Also Read| Constructions Class 10 Notes

## Benefits of NCERT Solutions for Class 10 Maths Chapter 11 Exercise 11.1

• NCERT solutions for Class 10 Maths chapter 11 exercise 11.1 are important as to get better understanding over the subject.

• Another benefit of exercise 11.1 Class 10 Maths is makes students understand terminologies like construction procedures and justification of the given diagram.

• Student can solve most of the question provided to him/her in his HW, exams or test.

Also see-

## NCERT Solutions Subject Wise

1. What is the sum of all angles of the triangle?
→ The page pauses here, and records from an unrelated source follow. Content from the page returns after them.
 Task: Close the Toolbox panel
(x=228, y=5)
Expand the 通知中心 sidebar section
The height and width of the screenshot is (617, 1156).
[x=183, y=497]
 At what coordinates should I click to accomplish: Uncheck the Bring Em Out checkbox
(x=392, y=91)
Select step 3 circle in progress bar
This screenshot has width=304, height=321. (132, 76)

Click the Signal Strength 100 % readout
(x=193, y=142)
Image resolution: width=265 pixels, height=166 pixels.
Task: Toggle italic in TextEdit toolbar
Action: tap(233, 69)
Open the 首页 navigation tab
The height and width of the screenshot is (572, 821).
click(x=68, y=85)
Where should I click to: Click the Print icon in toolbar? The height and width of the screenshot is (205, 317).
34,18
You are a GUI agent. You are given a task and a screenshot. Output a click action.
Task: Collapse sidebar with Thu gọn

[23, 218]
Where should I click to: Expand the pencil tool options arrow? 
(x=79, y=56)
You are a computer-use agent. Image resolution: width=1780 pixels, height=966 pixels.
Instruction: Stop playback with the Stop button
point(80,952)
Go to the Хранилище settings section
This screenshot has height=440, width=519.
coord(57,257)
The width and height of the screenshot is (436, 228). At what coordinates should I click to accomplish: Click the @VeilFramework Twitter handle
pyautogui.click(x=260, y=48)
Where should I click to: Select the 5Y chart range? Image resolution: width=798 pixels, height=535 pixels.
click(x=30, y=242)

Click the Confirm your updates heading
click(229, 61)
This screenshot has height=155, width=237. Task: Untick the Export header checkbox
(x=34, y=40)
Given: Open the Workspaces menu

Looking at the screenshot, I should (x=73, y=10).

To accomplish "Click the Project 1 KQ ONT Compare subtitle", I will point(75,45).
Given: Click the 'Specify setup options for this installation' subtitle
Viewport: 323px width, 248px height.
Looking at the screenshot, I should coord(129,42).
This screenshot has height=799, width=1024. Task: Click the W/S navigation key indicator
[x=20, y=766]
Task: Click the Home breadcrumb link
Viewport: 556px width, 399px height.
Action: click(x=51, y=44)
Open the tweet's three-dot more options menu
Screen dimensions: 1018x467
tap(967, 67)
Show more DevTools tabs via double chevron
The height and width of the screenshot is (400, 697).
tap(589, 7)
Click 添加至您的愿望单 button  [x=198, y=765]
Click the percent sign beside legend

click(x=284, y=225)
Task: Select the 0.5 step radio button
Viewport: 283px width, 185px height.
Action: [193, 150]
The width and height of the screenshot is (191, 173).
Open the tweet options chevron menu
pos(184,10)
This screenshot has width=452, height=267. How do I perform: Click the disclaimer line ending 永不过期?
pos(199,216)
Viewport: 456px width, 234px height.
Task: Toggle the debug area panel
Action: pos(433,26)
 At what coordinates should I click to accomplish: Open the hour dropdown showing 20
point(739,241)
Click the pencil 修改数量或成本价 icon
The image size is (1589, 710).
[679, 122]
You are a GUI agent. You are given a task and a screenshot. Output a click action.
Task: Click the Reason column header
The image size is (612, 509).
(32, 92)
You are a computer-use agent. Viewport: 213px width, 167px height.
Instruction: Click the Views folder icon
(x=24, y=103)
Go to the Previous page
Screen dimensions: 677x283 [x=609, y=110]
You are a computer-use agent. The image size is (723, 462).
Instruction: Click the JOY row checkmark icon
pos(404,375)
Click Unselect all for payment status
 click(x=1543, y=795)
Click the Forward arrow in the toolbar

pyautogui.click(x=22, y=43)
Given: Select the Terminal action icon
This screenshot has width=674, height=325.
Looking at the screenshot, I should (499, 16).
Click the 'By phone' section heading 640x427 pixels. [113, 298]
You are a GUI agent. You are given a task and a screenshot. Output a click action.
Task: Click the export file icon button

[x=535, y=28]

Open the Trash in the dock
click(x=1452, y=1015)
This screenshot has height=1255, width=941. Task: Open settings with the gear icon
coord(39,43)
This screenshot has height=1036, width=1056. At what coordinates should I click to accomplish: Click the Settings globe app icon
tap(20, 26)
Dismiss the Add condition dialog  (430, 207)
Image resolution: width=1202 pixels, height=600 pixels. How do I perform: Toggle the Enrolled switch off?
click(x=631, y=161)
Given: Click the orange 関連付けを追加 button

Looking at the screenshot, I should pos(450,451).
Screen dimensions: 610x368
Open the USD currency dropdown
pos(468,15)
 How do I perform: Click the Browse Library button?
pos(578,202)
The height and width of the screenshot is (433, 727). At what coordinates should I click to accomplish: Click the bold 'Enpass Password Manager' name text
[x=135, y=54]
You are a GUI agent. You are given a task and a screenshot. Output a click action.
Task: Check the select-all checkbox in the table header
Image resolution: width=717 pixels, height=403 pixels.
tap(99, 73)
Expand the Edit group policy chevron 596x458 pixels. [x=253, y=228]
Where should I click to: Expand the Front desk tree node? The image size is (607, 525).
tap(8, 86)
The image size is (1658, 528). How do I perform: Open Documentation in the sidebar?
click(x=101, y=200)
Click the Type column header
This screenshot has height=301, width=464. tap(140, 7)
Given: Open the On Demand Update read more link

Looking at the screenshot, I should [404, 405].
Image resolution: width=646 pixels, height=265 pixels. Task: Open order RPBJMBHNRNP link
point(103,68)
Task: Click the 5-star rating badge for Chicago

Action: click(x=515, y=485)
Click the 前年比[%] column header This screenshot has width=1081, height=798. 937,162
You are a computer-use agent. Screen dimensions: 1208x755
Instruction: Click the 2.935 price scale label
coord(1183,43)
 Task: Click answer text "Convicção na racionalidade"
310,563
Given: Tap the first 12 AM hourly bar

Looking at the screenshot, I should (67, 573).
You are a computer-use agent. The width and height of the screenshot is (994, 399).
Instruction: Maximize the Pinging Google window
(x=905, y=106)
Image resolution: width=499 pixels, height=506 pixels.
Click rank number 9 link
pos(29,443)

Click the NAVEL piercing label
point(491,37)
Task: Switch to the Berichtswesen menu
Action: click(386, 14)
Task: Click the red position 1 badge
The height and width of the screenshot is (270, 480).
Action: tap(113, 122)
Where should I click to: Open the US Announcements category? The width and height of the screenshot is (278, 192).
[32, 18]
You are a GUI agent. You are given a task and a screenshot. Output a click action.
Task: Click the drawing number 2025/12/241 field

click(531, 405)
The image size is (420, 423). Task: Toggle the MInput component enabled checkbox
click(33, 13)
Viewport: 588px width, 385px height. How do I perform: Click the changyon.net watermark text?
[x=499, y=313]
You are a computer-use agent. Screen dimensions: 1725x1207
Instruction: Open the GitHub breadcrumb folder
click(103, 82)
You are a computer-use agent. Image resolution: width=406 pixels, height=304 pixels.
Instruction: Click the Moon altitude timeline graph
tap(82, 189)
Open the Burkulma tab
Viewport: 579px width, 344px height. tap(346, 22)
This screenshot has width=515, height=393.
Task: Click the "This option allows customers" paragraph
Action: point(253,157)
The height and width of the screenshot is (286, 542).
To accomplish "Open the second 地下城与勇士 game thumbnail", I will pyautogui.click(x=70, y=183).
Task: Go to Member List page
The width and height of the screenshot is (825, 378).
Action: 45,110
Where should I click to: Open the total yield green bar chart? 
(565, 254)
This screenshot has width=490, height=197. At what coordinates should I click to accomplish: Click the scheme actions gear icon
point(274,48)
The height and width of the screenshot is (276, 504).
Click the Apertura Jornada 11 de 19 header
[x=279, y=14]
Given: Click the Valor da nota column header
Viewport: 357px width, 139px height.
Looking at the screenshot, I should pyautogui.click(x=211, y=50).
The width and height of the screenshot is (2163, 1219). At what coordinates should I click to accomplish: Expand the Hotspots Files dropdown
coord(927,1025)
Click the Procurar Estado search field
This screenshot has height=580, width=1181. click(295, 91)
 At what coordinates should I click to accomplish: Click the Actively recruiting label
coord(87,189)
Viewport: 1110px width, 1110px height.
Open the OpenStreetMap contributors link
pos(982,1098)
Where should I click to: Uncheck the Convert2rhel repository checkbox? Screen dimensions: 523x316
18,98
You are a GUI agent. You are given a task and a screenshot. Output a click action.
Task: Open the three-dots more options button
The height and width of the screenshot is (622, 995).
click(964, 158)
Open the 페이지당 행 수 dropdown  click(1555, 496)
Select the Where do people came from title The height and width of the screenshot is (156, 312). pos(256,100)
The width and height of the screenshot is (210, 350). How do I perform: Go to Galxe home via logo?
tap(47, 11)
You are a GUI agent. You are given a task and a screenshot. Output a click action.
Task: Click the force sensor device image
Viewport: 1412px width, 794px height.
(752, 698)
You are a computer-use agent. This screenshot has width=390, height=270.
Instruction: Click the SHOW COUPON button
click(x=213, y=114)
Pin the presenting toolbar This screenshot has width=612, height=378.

The sum of all angles of triangle is 180 degrees

2. A point A is 8 cm from the center of a circle with a radius of 10 cm. What is the maximum number of tangents that may be traced from point A to the circle?

The radius of the given circle is  10cm and point A is 8 cm from center of circle hence

The point lies inside of the circle hence no tangents can be traced from that point

3. A perpendicular line segment traced from the vertex of a triangle to the opposite side is called a

A perpendicular line segment traced from the vertex of a triangle to the opposite side is called an Altitude

4. How many Exercises are there in chapter 11 Class 10 Maths?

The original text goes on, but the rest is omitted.